* **EXERCISE BRIEF**: In the entries below, find the line containing "Mondo (1025, 1012)" and the line containing "January 2015 (34, 1879)". Copy those two lines and everything between them exactly, and only that.

* **DATA FOR THIS TASK**:
○ ○ ○
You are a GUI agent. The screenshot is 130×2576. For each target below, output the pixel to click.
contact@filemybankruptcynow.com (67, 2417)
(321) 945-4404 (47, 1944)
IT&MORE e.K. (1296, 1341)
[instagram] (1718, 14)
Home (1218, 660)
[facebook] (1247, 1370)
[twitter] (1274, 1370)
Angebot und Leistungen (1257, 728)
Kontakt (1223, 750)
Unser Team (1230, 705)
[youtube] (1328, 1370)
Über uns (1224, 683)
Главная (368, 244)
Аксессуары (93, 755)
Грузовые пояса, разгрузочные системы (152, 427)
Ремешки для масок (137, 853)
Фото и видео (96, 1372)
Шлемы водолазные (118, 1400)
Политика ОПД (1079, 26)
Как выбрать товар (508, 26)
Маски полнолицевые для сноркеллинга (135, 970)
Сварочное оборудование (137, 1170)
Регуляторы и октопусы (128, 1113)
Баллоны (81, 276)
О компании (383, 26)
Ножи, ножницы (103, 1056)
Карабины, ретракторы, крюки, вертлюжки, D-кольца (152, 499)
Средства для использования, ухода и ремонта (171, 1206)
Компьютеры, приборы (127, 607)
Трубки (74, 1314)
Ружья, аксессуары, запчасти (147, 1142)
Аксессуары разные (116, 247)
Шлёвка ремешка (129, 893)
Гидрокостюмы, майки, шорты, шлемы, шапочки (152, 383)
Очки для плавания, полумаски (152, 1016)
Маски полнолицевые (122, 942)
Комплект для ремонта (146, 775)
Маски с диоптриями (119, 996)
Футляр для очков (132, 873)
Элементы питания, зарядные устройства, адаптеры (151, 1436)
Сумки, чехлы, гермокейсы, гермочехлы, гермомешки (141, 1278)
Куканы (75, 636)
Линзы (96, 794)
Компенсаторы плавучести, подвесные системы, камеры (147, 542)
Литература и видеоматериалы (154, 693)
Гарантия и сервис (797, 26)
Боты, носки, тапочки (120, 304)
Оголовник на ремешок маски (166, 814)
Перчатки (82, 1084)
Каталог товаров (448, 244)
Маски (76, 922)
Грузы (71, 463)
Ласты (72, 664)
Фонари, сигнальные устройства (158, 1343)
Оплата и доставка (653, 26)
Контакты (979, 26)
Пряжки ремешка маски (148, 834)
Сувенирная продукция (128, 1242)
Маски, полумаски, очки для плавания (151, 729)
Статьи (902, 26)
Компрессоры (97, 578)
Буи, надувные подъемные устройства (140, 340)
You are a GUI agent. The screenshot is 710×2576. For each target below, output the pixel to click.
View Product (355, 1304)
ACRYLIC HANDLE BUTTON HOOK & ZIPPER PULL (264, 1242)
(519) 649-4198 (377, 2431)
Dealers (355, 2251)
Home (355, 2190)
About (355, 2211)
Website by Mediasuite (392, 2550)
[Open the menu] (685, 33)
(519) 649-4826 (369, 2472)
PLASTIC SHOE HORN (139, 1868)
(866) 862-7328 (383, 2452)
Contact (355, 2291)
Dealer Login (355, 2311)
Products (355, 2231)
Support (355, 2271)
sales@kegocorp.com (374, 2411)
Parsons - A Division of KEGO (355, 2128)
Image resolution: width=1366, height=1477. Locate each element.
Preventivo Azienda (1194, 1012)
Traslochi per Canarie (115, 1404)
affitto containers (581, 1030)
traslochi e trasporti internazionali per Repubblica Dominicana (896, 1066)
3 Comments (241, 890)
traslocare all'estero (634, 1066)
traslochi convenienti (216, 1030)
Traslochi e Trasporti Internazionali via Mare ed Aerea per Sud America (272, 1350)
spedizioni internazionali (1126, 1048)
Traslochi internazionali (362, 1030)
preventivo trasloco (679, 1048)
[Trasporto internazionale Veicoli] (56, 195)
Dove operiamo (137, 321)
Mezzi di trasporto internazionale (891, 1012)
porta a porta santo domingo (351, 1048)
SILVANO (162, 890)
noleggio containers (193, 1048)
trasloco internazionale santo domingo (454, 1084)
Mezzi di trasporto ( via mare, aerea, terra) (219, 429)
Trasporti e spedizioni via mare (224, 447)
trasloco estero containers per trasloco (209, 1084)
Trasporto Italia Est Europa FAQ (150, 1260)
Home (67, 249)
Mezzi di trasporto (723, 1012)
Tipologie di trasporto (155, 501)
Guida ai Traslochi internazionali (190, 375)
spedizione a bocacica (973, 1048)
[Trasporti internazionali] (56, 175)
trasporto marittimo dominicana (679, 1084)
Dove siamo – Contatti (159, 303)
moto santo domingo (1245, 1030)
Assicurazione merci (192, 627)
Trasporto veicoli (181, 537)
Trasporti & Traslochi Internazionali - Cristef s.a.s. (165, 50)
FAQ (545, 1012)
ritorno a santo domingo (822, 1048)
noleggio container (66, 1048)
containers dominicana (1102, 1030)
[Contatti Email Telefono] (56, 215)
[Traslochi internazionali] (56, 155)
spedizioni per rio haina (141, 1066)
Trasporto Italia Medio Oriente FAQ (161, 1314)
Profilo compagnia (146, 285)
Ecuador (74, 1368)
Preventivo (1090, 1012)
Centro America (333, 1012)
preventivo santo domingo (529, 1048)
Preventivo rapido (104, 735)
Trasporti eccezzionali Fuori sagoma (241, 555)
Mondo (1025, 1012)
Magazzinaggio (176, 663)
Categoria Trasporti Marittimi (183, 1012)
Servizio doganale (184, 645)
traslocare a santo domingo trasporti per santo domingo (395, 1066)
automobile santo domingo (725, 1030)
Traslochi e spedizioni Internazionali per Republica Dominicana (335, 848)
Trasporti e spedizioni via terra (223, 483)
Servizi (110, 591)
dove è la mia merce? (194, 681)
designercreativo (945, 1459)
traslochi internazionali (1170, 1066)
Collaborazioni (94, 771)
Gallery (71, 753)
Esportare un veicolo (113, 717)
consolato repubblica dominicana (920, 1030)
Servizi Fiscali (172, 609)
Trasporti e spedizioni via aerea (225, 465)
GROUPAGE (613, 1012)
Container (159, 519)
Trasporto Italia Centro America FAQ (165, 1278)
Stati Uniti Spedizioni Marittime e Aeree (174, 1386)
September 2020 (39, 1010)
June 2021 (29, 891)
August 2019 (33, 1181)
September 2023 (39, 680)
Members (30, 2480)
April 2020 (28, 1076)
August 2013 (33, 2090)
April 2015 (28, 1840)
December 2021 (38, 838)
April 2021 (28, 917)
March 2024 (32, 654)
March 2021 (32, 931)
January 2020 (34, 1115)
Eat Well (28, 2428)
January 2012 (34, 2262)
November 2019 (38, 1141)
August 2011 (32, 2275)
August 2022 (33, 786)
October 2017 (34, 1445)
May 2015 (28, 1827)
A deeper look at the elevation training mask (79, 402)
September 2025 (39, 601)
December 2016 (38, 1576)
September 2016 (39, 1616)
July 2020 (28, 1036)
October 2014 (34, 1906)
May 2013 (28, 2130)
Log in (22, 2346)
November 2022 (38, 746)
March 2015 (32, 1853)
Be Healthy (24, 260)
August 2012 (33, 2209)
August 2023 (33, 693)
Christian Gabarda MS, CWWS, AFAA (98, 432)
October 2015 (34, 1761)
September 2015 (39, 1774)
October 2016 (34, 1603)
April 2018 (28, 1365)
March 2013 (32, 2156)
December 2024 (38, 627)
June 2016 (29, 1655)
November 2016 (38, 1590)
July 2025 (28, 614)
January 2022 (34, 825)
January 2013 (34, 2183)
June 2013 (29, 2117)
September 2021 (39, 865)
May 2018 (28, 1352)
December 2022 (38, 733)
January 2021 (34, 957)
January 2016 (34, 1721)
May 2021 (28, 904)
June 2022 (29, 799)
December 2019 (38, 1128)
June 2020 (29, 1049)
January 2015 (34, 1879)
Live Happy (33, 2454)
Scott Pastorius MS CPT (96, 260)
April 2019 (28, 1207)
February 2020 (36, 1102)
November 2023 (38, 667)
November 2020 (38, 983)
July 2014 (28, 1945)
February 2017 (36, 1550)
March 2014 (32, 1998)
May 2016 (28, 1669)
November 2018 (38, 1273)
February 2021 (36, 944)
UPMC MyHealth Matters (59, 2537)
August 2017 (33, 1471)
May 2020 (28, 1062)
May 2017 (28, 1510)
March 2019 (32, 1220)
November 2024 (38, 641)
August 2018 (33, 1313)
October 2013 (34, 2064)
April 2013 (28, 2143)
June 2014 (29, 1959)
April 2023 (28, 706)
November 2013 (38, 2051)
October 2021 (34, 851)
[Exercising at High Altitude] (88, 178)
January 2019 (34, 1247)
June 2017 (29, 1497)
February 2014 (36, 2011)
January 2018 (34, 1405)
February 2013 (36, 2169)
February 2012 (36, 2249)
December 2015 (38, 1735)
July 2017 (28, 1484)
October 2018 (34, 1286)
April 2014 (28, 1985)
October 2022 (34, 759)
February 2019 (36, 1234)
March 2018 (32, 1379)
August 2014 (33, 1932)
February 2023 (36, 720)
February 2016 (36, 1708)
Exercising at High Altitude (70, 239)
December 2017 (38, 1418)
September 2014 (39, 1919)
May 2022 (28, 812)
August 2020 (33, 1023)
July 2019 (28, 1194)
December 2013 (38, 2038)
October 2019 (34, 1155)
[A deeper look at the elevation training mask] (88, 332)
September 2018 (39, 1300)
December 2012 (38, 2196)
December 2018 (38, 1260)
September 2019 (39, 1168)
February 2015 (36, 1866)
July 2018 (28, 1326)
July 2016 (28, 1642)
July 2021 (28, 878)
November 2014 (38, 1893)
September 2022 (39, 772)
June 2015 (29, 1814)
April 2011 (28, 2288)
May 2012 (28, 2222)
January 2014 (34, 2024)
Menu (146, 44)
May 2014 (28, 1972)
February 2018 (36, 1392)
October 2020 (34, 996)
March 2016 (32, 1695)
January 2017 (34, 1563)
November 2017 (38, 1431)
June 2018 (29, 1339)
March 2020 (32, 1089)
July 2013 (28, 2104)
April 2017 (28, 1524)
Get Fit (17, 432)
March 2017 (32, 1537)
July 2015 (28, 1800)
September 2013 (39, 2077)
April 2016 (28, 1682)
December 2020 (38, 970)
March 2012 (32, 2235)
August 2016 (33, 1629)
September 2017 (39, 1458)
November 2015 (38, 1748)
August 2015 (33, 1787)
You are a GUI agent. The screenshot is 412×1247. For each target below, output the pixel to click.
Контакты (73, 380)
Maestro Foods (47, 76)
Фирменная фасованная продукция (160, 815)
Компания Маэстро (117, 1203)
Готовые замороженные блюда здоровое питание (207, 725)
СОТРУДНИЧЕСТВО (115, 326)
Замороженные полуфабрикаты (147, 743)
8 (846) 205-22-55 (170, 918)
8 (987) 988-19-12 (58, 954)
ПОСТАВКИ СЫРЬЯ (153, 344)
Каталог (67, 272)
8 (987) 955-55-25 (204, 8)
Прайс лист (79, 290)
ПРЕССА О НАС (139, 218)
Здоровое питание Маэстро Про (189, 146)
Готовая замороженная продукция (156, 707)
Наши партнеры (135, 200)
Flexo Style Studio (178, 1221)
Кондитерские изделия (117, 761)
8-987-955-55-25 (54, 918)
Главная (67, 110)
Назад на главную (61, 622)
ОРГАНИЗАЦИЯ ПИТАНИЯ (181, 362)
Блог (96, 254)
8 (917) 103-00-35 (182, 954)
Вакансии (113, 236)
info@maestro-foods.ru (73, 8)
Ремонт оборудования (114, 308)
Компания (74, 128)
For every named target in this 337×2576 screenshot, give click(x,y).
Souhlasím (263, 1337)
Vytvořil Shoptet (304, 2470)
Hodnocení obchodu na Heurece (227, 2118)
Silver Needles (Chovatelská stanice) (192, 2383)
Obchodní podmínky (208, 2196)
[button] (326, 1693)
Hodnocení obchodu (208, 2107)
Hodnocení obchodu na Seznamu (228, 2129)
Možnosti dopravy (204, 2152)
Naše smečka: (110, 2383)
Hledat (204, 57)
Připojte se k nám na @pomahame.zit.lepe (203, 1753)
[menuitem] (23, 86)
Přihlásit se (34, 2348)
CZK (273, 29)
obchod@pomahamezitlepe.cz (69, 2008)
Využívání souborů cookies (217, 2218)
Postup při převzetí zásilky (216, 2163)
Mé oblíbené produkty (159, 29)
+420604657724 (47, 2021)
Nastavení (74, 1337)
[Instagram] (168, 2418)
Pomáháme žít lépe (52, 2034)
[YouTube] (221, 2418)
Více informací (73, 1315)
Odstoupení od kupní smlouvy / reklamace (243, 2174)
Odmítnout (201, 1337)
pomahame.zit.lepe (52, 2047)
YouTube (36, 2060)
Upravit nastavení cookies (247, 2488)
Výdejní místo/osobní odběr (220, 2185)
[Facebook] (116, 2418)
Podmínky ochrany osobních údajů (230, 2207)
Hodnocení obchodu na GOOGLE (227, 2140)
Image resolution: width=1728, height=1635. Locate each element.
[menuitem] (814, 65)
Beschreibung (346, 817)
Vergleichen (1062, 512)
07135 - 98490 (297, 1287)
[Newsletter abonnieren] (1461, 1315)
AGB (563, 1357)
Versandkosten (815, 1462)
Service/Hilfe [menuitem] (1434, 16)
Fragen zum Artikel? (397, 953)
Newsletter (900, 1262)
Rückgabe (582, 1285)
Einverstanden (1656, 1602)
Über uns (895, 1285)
○ ○ ○
* **SOLUTION TO THE PROBLEM**:
Mondo (1025, 1012)
Magazzinaggio (176, 663)
Categoria Trasporti Marittimi (183, 1012)
Servizio doganale (184, 645)
traslocare a santo domingo trasporti per santo domingo (395, 1066)
automobile santo domingo (725, 1030)
Traslochi e spedizioni Internazionali per Republica Dominicana (335, 848)
Trasporti e spedizioni via terra (223, 483)
Servizi (110, 591)
dove è la mia merce? (194, 681)
designercreativo (945, 1459)
traslochi internazionali (1170, 1066)
Collaborazioni (94, 771)
Gallery (71, 753)
Esportare un veicolo (113, 717)
consolato repubblica dominicana (920, 1030)
Servizi Fiscali (172, 609)
Trasporti e spedizioni via aerea (225, 465)
GROUPAGE (613, 1012)
Container (159, 519)
Trasporto Italia Centro America FAQ (165, 1278)
Stati Uniti Spedizioni Marittime e Aeree (174, 1386)
September 2020 (39, 1010)
June 2021 (29, 891)
August 2019 (33, 1181)
September 2023 (39, 680)
Members (30, 2480)
April 2020 (28, 1076)
August 2013 (33, 2090)
April 2015 (28, 1840)
December 2021 (38, 838)
April 2021 (28, 917)
March 2024 (32, 654)
March 2021 (32, 931)
January 2020 (34, 1115)
Eat Well (28, 2428)
January 2012 (34, 2262)
November 2019 (38, 1141)
August 2011 (32, 2275)
August 2022 (33, 786)
October 2017 (34, 1445)
May 2015 (28, 1827)
A deeper look at the elevation training mask (79, 402)
September 2025 (39, 601)
December 2016 (38, 1576)
September 2016 (39, 1616)
July 2020 (28, 1036)
October 2014 (34, 1906)
May 2013 (28, 2130)
Log in (22, 2346)
November 2022 (38, 746)
March 2015 (32, 1853)
Be Healthy (24, 260)
August 2012 (33, 2209)
August 2023 (33, 693)
Christian Gabarda MS, CWWS, AFAA (98, 432)
October 2015 (34, 1761)
September 2015 (39, 1774)
October 2016 (34, 1603)
April 2018 (28, 1365)
March 2013 (32, 2156)
December 2024 (38, 627)
June 2016 (29, 1655)
November 2016 (38, 1590)
July 2025 (28, 614)
January 2022 (34, 825)
January 2013 (34, 2183)
June 2013 (29, 2117)
September 2021 (39, 865)
May 2018 (28, 1352)
December 2022 (38, 733)
January 2021 (34, 957)
January 2016 (34, 1721)
May 2021 (28, 904)
June 2022 (29, 799)
December 2019 (38, 1128)
June 2020 (29, 1049)
January 2015 (34, 1879)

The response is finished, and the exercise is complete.